CurlyRover · 28/11/2017 20:37

Parents and I have a very difficult relationship. Growing up I was thrown out from the age of 13 on a regular basis -
sometimes quite literally, regularly hit, sworn at and made to feel like utter shit .

Since moving out over 10 (probably approaching 15 now) years ago things improved as long as I didn't spend long in their presence. There's no such thing as a discussion - it's their way or expect an argument even about the most trivial of things.

Of course, everything was is always my fault and if I just apologised / agreed / wasn't so argumentative/ fucked up in the first place we'd be totally fine.

A few months ago we got into an argument. I was going through a really rough time physical health wise and they were incredibly unsupportive and made me feel even worse about myself at a time when I really needed support. A day after the unsupportive comments we got into an argument. I was trying to get ready to go to the airport and they just kept calling and calling me. I kept cutting them off as I needed to get ready and didn't want an argument but they just kept calling back. Then when I did answer I got an earful of abuse so I told them to fuck off and hung up the phone.

I haven't heard from them since. Of course it's all my fault and they are now refusing to speak to me since I said fuck off.

Part of me is thinking it's quite nice as we won't have to come up with an excuse about why we can't see them Christmas day. Another part of me feels it's really rubbish.

Long story short anyway, WIBU to have told them to fuck off in this situation?

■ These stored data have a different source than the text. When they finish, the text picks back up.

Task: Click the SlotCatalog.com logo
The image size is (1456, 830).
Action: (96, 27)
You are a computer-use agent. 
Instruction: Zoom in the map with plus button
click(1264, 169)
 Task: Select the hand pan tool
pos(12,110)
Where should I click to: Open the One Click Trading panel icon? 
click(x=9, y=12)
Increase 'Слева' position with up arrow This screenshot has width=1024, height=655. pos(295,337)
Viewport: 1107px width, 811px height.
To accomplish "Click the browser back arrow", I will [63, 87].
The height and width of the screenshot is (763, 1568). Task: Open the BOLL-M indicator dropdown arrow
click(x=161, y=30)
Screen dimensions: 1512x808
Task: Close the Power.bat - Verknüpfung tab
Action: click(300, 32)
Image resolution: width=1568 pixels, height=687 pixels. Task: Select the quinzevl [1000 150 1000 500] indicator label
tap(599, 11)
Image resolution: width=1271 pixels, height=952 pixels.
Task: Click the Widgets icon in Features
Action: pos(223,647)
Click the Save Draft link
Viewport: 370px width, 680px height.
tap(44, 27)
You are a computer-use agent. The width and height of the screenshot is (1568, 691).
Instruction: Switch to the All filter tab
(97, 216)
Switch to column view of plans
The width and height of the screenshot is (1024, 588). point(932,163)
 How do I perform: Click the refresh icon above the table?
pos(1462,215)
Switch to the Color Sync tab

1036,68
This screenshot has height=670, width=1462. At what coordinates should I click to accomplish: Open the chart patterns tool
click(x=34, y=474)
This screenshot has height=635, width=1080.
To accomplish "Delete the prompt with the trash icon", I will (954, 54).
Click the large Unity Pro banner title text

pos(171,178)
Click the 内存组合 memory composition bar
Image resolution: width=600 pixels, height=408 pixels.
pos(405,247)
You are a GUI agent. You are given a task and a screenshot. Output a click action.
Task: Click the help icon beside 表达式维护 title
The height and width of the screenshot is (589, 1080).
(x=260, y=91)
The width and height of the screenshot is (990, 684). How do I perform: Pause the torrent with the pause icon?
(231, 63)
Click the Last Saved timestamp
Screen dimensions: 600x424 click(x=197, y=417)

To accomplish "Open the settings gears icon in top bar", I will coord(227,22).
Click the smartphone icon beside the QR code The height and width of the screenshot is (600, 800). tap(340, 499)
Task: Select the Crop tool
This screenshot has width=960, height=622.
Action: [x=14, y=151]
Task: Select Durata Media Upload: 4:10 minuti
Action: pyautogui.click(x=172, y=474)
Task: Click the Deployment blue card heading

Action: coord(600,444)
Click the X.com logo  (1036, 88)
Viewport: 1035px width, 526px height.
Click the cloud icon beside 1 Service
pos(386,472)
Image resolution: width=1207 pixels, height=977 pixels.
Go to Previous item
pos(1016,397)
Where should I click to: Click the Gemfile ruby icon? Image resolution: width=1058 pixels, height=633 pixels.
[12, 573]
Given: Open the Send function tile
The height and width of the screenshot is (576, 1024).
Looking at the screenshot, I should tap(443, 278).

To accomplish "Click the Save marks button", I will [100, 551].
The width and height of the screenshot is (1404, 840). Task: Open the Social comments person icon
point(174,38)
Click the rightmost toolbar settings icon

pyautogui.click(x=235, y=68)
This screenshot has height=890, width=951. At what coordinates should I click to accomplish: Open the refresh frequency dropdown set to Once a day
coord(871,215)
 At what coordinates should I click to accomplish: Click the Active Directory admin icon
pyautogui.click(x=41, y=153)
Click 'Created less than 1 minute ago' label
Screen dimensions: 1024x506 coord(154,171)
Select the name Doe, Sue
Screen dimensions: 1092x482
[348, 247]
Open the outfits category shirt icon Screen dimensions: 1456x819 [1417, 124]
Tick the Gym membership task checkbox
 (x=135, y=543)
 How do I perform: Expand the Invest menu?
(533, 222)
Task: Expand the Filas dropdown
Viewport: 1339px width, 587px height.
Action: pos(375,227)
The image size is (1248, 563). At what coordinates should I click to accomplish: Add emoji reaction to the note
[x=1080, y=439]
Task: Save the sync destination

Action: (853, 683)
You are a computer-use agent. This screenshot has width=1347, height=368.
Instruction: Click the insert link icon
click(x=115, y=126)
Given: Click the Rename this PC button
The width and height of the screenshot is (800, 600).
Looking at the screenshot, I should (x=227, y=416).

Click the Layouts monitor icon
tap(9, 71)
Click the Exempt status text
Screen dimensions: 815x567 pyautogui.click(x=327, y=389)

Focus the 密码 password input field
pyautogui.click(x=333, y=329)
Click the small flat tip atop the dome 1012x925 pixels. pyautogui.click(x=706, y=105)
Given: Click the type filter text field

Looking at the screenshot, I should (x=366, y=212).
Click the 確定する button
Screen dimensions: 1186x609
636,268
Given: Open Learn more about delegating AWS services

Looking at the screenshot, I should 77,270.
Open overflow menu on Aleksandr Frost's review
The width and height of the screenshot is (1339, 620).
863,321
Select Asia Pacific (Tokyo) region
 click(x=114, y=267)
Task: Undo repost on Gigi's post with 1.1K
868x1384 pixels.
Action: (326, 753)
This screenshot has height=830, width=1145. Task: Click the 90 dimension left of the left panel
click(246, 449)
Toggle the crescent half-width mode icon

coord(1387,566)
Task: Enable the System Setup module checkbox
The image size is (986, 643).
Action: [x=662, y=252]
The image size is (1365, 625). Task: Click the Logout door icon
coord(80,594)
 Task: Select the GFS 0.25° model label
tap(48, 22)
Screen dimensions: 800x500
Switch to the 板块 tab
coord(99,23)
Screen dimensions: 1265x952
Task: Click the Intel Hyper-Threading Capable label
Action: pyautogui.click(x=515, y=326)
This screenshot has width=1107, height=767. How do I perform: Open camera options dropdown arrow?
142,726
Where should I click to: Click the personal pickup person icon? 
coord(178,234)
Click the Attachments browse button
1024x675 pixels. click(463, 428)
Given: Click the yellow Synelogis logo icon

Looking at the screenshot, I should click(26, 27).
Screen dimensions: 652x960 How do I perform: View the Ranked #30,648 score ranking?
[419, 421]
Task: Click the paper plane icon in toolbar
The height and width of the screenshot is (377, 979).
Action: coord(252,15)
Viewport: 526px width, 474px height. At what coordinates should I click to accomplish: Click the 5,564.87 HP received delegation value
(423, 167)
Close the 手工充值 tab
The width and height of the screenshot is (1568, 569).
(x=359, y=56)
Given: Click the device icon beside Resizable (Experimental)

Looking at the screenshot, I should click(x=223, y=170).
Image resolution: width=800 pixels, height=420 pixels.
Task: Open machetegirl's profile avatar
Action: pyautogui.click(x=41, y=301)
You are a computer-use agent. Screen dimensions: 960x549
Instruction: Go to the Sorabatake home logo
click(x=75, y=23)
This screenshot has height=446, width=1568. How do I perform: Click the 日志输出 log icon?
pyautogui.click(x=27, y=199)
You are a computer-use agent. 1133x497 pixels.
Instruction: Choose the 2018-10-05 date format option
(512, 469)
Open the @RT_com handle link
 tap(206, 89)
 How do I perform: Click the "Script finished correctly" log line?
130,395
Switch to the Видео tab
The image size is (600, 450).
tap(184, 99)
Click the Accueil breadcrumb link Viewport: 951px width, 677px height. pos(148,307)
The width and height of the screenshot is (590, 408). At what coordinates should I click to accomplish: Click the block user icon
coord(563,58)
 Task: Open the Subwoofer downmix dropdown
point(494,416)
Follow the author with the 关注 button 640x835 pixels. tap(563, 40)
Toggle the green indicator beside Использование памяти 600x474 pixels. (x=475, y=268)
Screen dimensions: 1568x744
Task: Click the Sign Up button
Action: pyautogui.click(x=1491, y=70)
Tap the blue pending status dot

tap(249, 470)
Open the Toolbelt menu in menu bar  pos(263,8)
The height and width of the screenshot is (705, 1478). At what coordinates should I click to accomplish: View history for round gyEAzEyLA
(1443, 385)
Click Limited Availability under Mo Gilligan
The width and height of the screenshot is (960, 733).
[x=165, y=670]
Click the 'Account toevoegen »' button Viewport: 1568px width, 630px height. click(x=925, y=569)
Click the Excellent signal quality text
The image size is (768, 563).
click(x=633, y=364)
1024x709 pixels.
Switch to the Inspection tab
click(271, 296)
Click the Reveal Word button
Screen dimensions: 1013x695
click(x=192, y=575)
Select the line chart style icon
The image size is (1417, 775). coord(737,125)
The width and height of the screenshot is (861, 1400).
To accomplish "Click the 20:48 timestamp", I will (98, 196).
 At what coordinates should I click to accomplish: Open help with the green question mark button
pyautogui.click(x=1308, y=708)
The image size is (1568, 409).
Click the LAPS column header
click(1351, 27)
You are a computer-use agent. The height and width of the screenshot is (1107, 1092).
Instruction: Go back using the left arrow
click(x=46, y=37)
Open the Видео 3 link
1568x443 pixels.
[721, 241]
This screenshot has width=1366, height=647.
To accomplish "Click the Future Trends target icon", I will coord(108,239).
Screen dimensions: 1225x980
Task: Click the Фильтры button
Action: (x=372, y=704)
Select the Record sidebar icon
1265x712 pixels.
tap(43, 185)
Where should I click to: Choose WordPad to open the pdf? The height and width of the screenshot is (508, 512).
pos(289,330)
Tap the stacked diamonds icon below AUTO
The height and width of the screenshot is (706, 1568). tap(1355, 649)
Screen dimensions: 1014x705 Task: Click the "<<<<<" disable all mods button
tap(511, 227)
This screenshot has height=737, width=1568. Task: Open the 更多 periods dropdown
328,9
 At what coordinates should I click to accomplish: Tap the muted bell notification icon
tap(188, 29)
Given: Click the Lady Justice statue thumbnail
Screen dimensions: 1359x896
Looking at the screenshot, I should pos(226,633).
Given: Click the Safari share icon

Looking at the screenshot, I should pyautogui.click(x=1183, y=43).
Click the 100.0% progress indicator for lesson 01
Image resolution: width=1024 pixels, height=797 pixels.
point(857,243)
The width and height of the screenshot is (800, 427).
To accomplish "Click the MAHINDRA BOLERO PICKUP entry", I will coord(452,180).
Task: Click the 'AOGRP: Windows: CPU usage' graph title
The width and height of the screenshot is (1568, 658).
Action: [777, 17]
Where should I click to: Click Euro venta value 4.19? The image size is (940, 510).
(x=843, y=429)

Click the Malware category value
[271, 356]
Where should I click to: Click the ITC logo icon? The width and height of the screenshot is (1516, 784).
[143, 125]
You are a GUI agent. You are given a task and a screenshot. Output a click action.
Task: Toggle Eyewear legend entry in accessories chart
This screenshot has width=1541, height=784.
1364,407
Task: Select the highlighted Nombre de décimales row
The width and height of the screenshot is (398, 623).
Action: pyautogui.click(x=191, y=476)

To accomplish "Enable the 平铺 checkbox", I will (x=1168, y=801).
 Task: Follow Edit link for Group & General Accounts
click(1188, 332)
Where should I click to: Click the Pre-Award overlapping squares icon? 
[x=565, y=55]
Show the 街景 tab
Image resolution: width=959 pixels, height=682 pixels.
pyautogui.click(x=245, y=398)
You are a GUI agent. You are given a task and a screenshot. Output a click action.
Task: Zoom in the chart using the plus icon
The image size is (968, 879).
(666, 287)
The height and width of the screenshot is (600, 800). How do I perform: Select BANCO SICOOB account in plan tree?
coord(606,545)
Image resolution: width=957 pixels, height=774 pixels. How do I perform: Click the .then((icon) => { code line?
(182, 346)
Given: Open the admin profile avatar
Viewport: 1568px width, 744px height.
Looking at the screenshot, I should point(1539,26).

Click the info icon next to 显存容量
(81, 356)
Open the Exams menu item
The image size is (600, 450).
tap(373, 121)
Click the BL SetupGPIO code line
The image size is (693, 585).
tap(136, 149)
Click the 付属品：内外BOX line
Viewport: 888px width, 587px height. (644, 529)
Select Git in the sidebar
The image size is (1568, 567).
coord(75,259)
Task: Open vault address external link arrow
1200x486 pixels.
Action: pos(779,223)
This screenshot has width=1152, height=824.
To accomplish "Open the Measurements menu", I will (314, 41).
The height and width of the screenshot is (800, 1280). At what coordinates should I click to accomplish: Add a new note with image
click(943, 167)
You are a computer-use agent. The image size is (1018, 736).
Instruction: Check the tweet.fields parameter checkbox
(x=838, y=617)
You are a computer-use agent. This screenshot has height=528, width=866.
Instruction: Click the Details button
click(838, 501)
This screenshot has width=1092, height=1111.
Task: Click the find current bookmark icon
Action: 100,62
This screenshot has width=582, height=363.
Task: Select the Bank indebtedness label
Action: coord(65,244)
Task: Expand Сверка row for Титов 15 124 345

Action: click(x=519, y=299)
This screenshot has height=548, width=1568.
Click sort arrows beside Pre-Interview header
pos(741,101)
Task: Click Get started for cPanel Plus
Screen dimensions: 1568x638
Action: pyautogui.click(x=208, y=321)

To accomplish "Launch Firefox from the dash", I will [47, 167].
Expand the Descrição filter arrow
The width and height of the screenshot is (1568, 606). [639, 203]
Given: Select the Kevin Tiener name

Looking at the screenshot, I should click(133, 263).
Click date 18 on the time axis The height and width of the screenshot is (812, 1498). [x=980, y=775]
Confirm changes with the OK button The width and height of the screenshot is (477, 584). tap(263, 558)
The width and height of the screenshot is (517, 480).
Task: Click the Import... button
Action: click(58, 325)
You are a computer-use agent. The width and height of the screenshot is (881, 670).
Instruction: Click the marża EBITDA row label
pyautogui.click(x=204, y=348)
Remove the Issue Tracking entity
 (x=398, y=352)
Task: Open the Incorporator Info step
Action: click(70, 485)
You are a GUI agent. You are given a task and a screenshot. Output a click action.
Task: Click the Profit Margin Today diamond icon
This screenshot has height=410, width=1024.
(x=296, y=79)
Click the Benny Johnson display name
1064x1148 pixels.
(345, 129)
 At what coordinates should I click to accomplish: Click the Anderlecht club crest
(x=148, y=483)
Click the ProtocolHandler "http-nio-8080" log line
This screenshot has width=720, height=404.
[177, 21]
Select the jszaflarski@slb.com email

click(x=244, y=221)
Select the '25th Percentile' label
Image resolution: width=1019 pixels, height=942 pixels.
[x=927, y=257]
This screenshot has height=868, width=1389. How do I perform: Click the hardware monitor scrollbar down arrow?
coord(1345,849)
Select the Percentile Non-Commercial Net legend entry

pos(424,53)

Also WIBU to just send them a Christmas card through the post with some money in?

OP posts:
MoseShrute · 30/11/2017 22:10

This reply has been deleted

Message withdrawn at poster's request.

CurlyRover · 01/12/2017 11:02

I have heeded the advice and decided not to send the card and money. Instead I bought some Christmas decorations to brighten up my office in work. Money well spent I think Smile

I doubt we'll even receive a card from them tbh.

And sadly my (not so) little sister still lives with them and has also decided to go NC. Presumably they've put across their side that I undeservedly told them to fuck off and I'm an awful human being whereas of course they can do no wrong Sad

OP posts:
MargoChanning · 01/12/2017 22:34

Good luck to you, OP. I think you're doing the right thing. You are not responsible for your parents or your sister (who will hopefully contact you again, it is early days). You need to think about yourself and live the life you want to lead, free from their emotional abuse.